## Excerpt to read
** begin **

In the first years after the pavement was laid down not much was done in the way of maintenance. Brush grew up on either side of the trail turning it into a tunnel through the jungle. This created safety issues. Among FSU students, the proverbial height of foolishness was taking the trail at night.
A few years ago, though, the city of Tallahassee came through and cleared the brush around the trail, eliminating cover for potential ambushers. Not coincidentally this happened just before college football season--thousands of fans use the trail to reach FSU's Doak Campbell Stadium on game day. The following year, lighting and emergency call boxes were added to the trail. The lighting is better than on most streets and the call boxes are spaced closely enough that you are never more than 200 feet from a call box (and often much closer, because the call boxes are not spaced evenly). A few places have been patched where cracks in the pavement threatened to swallow bicycle tires, but the whole trail really needs to be re-paved. Football season is still months away, so maybe the city will get around to re-paving later this year.

** end **

## Dataset excerpt

** begin **

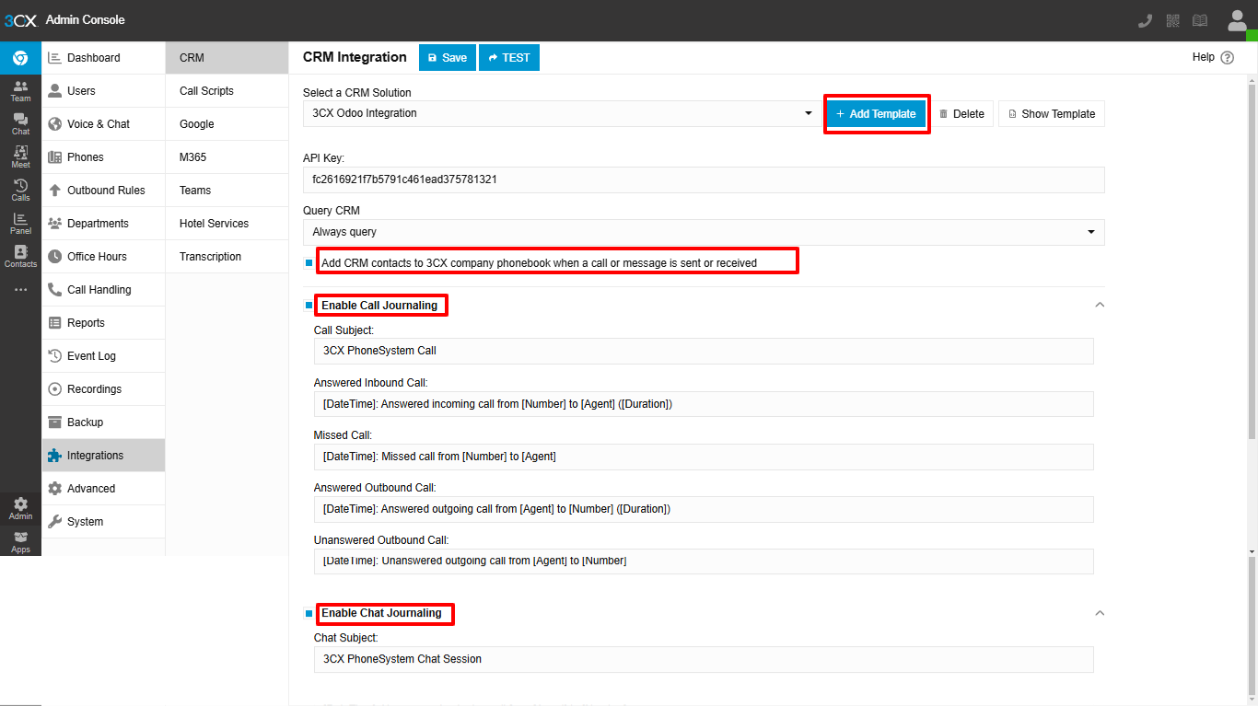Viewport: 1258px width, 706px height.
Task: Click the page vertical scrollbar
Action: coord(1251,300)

** end **

## What you need to do
[A] Summarize the passage about the trail near FSU in two sentences.
[B] In the passage about the trail near FSU, what is the farthest a person on the trail can be from a call box?
[C] Write the next paragraph of the passage about the trail near FSU, picking up after its final sentence.
The material has no connection to the passage about the trail near FSU.

## Answers to the exercises
[A] For the first years after it was paved, the trail got little maintenance, and brush grew up on either side, making it unsafe, especially at night. The city of Tallahassee later cleared the brush and added lighting and emergency call boxes, but the pavement, though patched in places, still needs re-paving.

[B] 200 feet.

[C]
The north end of the trail is on the east side of Ocala Road between two holding ponds, just south of the intersection of Ocala Road and West Tennessee Street (US 90). From here it climbs a small rise; this peaks quickly and most of the rest of the trail slopes downward to the FSU campus as you come off the high ground near San Luis Ridge. To the right is the first of two side-trails into Heritage Grove; other apartment complexes along the route have also hooked into the trail. Just past a quarter mile, a concrete walk twins off to parallel the trail. For the next 0.37 miles the trail is a concrete walkway on the left and an asphalt bike path on the right.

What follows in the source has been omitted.